= 2018–19 Women's EHF Champions League knockout stage =

This article describes the knockout stage of the 2018–19 Women's EHF Champions League.

==Qualified teams==
The top four placed teams from each of the two main round groups advanced to the knockout stage.

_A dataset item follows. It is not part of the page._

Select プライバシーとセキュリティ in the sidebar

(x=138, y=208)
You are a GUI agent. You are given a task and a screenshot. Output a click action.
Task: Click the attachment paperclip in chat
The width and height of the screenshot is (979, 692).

| Group | First place | Second place | Third place | Fourth place |
|---|---|---|---|---|
| 1 | FRA Metz Handball | RUS Rostov-Don | MNE ŽRK Budućnost | DEN Odense Håndbold |
| 2 | HUN Győri Audi ETO KC | NOR Vipers Kristiansand | HUN FTC-Rail Cargo Hungaria | ROU CSM București |

==Format==
The first-placed team of each group faced the fourth-placed team, and the second-placed team played against the third-placed team from the other group. After that a draw was held to determine the pairings for the final four.

==Quarterfinals==
===Overviews===

| Team 1 | Agg.Tooltip Aggregate score | Team 2 | 1st leg | 2nd leg |
|---|---|---|---|---|
| CSM București | 48–54 | Metz Handball | 26–31 | 22–23 |
| Odense Håndbold | 49–62 | Győri Audi ETO KC | 28–29 | 21–33 |
| FTC-Rail Cargo Hungaria | 48–62 | Rostov-Don | 26–29 | 22–33 |
| ŽRK Budućnost | 37–49 | Vipers Kristiansand | 19–24 | 18–25 |

===Matches===

Metz Handball won 54–48 on aggregate.
----

Győri ETO KC won 62–49 on aggregate.
----

Rostov-Don won 62–48 on aggregate.
----

Vipers Kristiansand won 49–37 on aggregate.

==Final four==
The final four was held at the László Papp Budapest Sports Arena in Budapest, Hungary on 11 and 12 May 2019. The draw took place on 16 April 2019.